- [Task to complete]: Copy all lines in the material holding the string "agent".

- [Exercise materials]:
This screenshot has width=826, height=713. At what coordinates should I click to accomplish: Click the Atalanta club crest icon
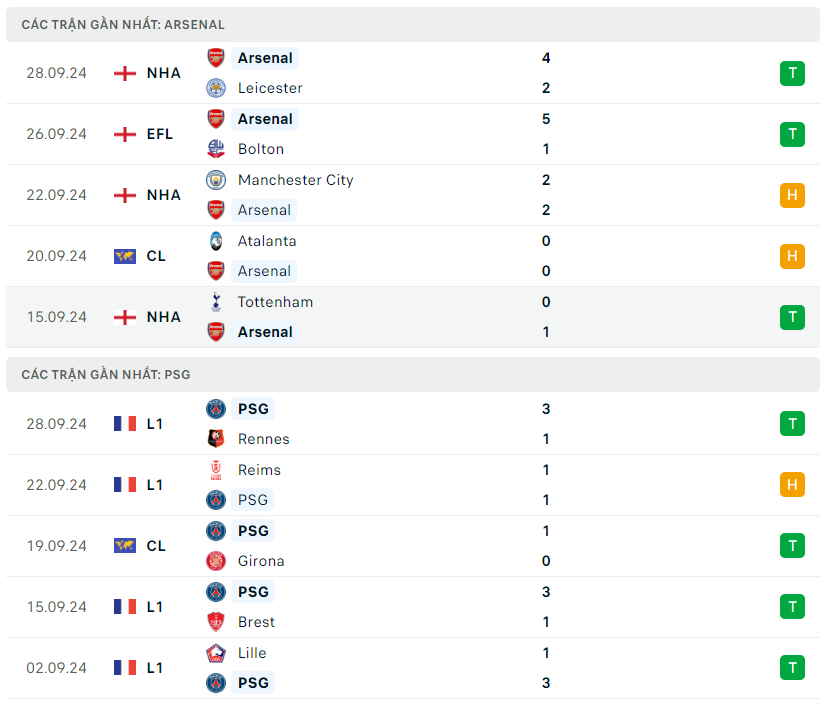pos(216,241)
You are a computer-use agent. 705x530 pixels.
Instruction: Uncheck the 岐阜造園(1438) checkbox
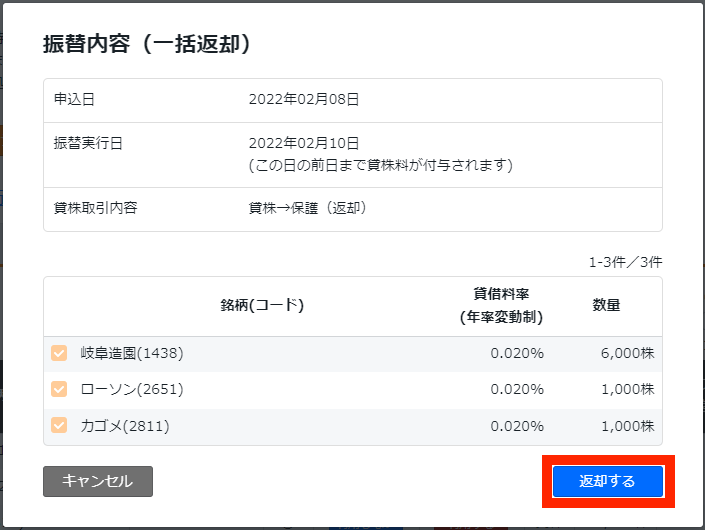(x=59, y=353)
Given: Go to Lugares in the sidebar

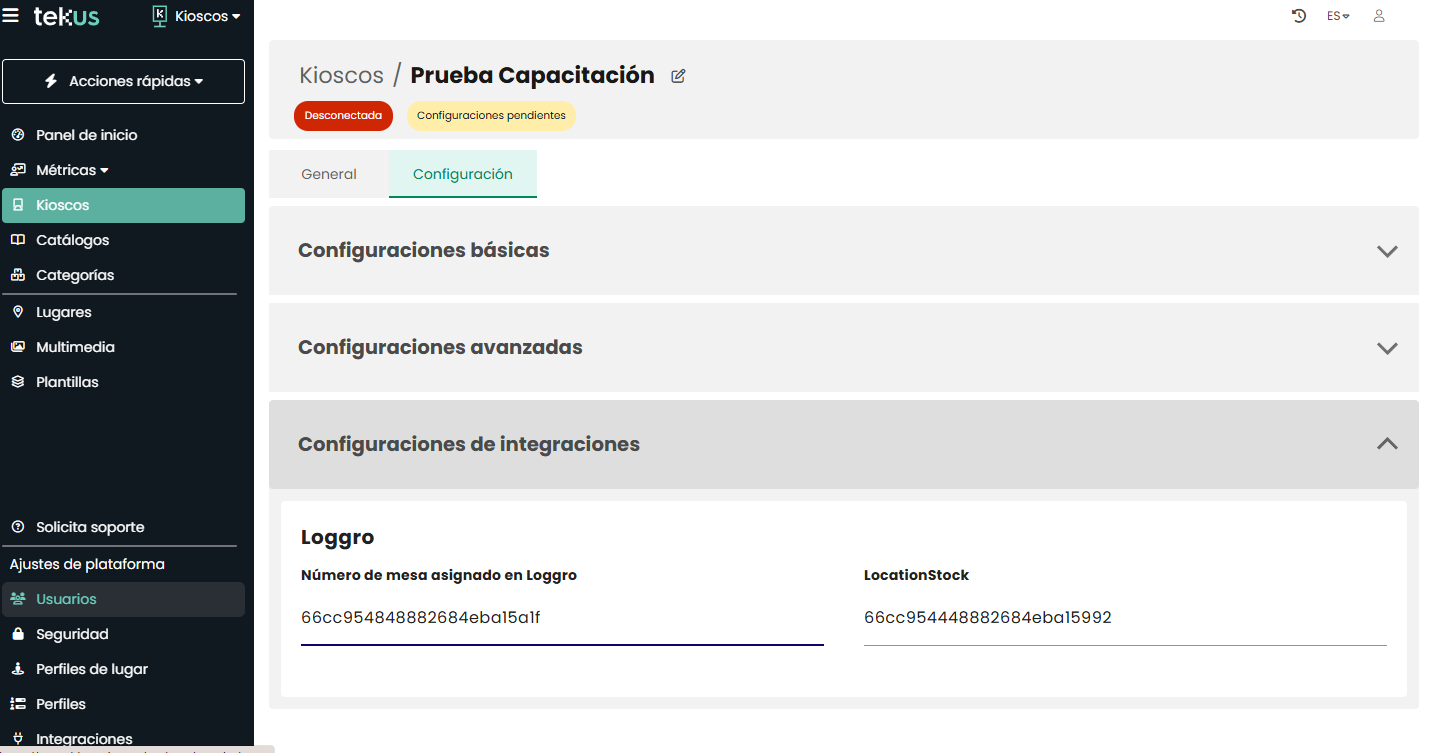Looking at the screenshot, I should (x=63, y=312).
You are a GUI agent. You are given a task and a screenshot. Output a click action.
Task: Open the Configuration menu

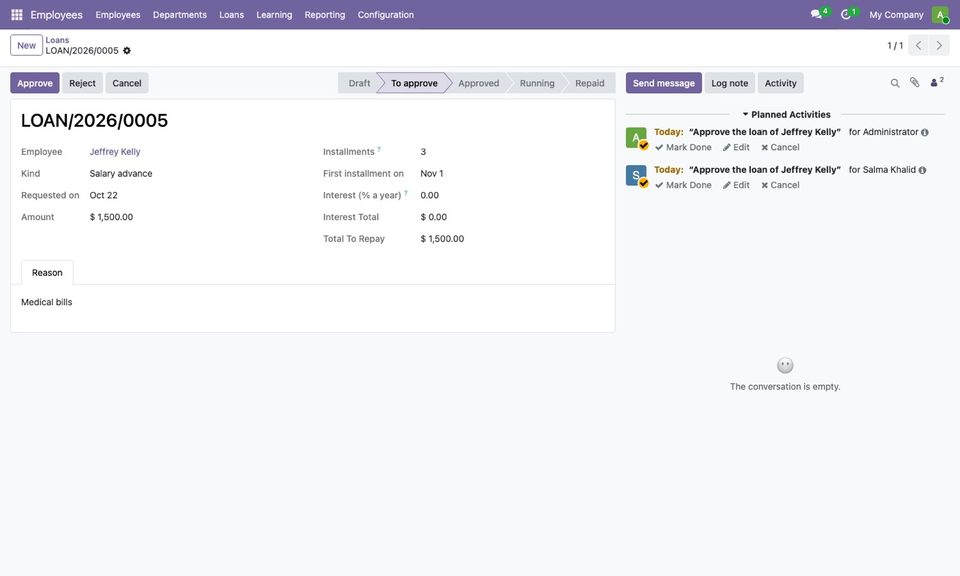click(386, 15)
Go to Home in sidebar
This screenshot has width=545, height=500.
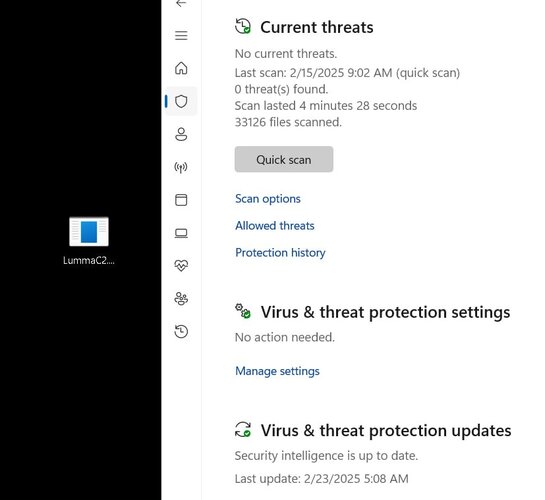[x=181, y=68]
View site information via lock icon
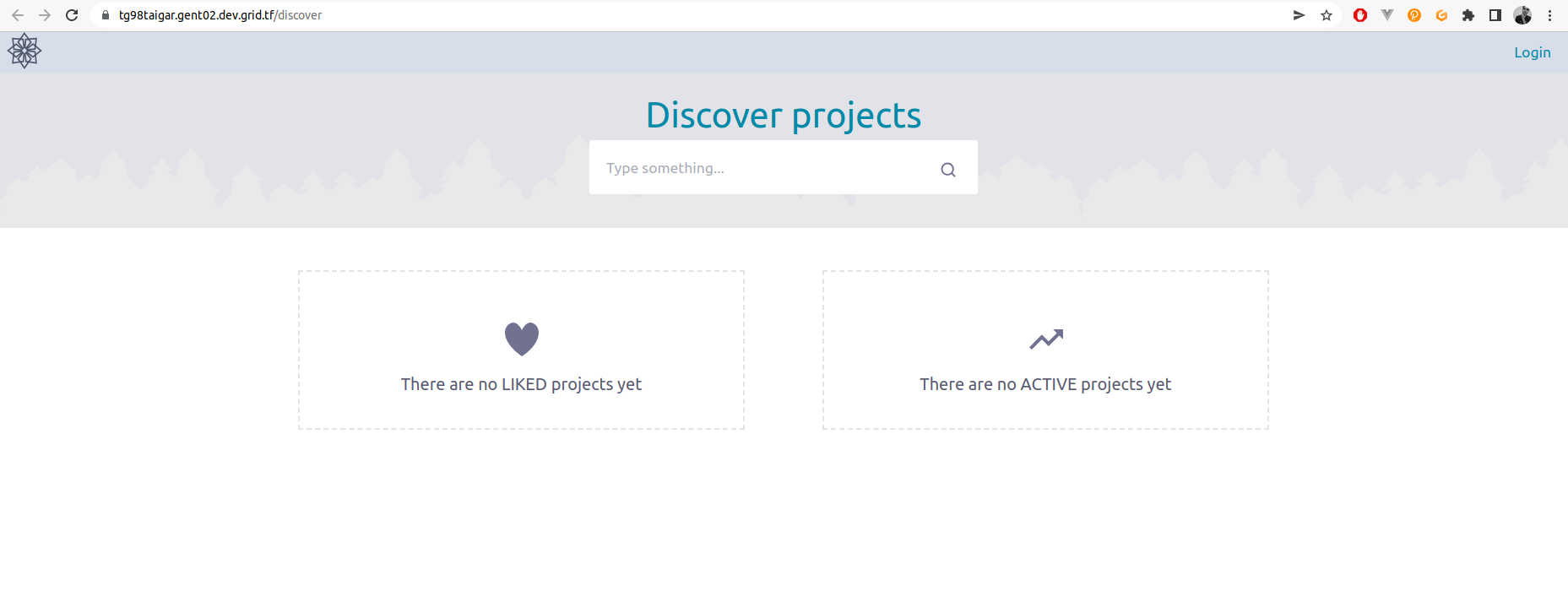Image resolution: width=1568 pixels, height=597 pixels. [x=106, y=15]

- [Answer to this problem]:
You are a computer-use agent. 705x530 pixels.
You are a GUI agent. You are given a task and a screenshot. Output a click action.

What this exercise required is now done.